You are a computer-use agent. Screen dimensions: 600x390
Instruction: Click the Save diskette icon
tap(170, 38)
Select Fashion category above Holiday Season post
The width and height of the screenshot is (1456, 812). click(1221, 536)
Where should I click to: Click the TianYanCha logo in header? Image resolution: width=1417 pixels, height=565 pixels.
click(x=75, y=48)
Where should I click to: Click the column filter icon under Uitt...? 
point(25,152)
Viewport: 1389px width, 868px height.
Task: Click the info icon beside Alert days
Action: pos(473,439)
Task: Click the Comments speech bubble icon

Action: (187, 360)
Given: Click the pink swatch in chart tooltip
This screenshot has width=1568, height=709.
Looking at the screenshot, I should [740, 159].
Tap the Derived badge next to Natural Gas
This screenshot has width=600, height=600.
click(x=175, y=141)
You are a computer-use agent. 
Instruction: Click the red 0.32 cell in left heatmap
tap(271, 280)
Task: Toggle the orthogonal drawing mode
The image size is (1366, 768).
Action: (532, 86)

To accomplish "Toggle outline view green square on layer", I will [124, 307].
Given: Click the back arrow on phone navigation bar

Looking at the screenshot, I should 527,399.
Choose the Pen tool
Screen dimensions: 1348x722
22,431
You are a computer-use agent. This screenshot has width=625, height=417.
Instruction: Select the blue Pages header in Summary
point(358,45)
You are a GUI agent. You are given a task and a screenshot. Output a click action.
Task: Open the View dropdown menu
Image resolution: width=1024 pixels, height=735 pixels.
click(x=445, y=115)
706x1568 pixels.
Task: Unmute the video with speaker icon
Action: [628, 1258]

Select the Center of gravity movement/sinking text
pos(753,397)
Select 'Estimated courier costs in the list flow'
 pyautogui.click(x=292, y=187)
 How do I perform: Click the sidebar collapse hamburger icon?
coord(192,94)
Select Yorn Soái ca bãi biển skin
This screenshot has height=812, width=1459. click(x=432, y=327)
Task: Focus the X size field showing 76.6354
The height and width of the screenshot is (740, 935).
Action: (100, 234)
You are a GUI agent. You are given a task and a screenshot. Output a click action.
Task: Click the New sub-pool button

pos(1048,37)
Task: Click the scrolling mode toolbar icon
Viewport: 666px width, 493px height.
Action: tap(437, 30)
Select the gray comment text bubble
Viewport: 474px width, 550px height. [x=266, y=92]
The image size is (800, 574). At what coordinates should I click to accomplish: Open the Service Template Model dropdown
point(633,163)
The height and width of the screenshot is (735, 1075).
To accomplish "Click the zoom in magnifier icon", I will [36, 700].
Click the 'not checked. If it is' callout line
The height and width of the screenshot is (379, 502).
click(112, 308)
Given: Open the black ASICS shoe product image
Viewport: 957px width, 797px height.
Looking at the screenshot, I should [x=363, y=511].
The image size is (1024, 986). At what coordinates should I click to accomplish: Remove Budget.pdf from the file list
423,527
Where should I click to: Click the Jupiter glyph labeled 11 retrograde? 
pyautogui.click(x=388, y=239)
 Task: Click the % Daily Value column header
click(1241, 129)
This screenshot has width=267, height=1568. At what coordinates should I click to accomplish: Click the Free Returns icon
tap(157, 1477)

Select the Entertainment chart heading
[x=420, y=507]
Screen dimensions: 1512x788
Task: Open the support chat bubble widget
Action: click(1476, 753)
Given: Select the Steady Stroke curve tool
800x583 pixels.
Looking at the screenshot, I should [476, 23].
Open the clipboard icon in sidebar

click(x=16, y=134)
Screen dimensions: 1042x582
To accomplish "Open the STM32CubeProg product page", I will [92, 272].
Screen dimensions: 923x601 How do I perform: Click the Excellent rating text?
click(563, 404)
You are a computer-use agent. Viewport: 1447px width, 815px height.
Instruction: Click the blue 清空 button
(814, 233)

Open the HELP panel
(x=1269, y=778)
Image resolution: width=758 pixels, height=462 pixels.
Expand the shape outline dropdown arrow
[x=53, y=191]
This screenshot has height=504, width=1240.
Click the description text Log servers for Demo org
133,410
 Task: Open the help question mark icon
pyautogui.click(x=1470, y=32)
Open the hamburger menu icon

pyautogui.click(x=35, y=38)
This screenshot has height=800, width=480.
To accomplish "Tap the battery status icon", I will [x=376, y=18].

* WHAT TO WORK ON:
Go through the records above and write each one out again exactly.

* YOUR RESPONSE:
You are a computer-use agent. Screen dimensions: 600x390
Instruction: Click the Save diskette icon
tap(170, 38)
Select Fashion category above Holiday Season post
The width and height of the screenshot is (1456, 812). click(1221, 536)
Where should I click to: Click the TianYanCha logo in header? Image resolution: width=1417 pixels, height=565 pixels.
click(x=75, y=48)
Where should I click to: Click the column filter icon under Uitt...? 
point(25,152)
Viewport: 1389px width, 868px height.
Task: Click the info icon beside Alert days
Action: pos(473,439)
Task: Click the Comments speech bubble icon

Action: (187, 360)
Given: Click the pink swatch in chart tooltip
This screenshot has width=1568, height=709.
Looking at the screenshot, I should [740, 159].
Tap the Derived badge next to Natural Gas
This screenshot has width=600, height=600.
click(x=175, y=141)
You are a computer-use agent. 
Instruction: Click the red 0.32 cell in left heatmap
tap(271, 280)
Task: Toggle the orthogonal drawing mode
The image size is (1366, 768).
Action: (532, 86)

To accomplish "Toggle outline view green square on layer", I will [124, 307].
Given: Click the back arrow on phone navigation bar

Looking at the screenshot, I should 527,399.
Choose the Pen tool
Screen dimensions: 1348x722
22,431
You are a computer-use agent. This screenshot has width=625, height=417.
Instruction: Select the blue Pages header in Summary
point(358,45)
You are a GUI agent. You are given a task and a screenshot. Output a click action.
Task: Open the View dropdown menu
Image resolution: width=1024 pixels, height=735 pixels.
click(x=445, y=115)
706x1568 pixels.
Task: Unmute the video with speaker icon
Action: [628, 1258]

Select the Center of gravity movement/sinking text
pos(753,397)
Select 'Estimated courier costs in the list flow'
 pyautogui.click(x=292, y=187)
 How do I perform: Click the sidebar collapse hamburger icon?
coord(192,94)
Select Yorn Soái ca bãi biển skin
This screenshot has height=812, width=1459. click(x=432, y=327)
Task: Focus the X size field showing 76.6354
The height and width of the screenshot is (740, 935).
Action: (100, 234)
You are a GUI agent. You are given a task and a screenshot. Output a click action.
Task: Click the New sub-pool button

pos(1048,37)
Task: Click the scrolling mode toolbar icon
Viewport: 666px width, 493px height.
Action: tap(437, 30)
Select the gray comment text bubble
Viewport: 474px width, 550px height. [x=266, y=92]
The image size is (800, 574). At what coordinates should I click to accomplish: Open the Service Template Model dropdown
point(633,163)
The height and width of the screenshot is (735, 1075).
To accomplish "Click the zoom in magnifier icon", I will [36, 700].
Click the 'not checked. If it is' callout line
The height and width of the screenshot is (379, 502).
click(112, 308)
Given: Open the black ASICS shoe product image
Viewport: 957px width, 797px height.
Looking at the screenshot, I should [x=363, y=511].
The image size is (1024, 986). At what coordinates should I click to accomplish: Remove Budget.pdf from the file list
423,527
Where should I click to: Click the Jupiter glyph labeled 11 retrograde? 
pyautogui.click(x=388, y=239)
 Task: Click the % Daily Value column header
click(1241, 129)
This screenshot has width=267, height=1568. At what coordinates should I click to accomplish: Click the Free Returns icon
tap(157, 1477)

Select the Entertainment chart heading
[x=420, y=507]
Screen dimensions: 1512x788
Task: Open the support chat bubble widget
Action: click(1476, 753)
Given: Select the Steady Stroke curve tool
800x583 pixels.
Looking at the screenshot, I should [476, 23].
Open the clipboard icon in sidebar

click(x=16, y=134)
Screen dimensions: 1042x582
To accomplish "Open the STM32CubeProg product page", I will [92, 272].
Screen dimensions: 923x601 How do I perform: Click the Excellent rating text?
click(563, 404)
You are a computer-use agent. Viewport: 1447px width, 815px height.
Instruction: Click the blue 清空 button
(814, 233)

Open the HELP panel
(x=1269, y=778)
Image resolution: width=758 pixels, height=462 pixels.
Expand the shape outline dropdown arrow
[x=53, y=191]
This screenshot has height=504, width=1240.
Click the description text Log servers for Demo org
133,410
 Task: Open the help question mark icon
pyautogui.click(x=1470, y=32)
Open the hamburger menu icon

pyautogui.click(x=35, y=38)
This screenshot has height=800, width=480.
To accomplish "Tap the battery status icon", I will [x=376, y=18].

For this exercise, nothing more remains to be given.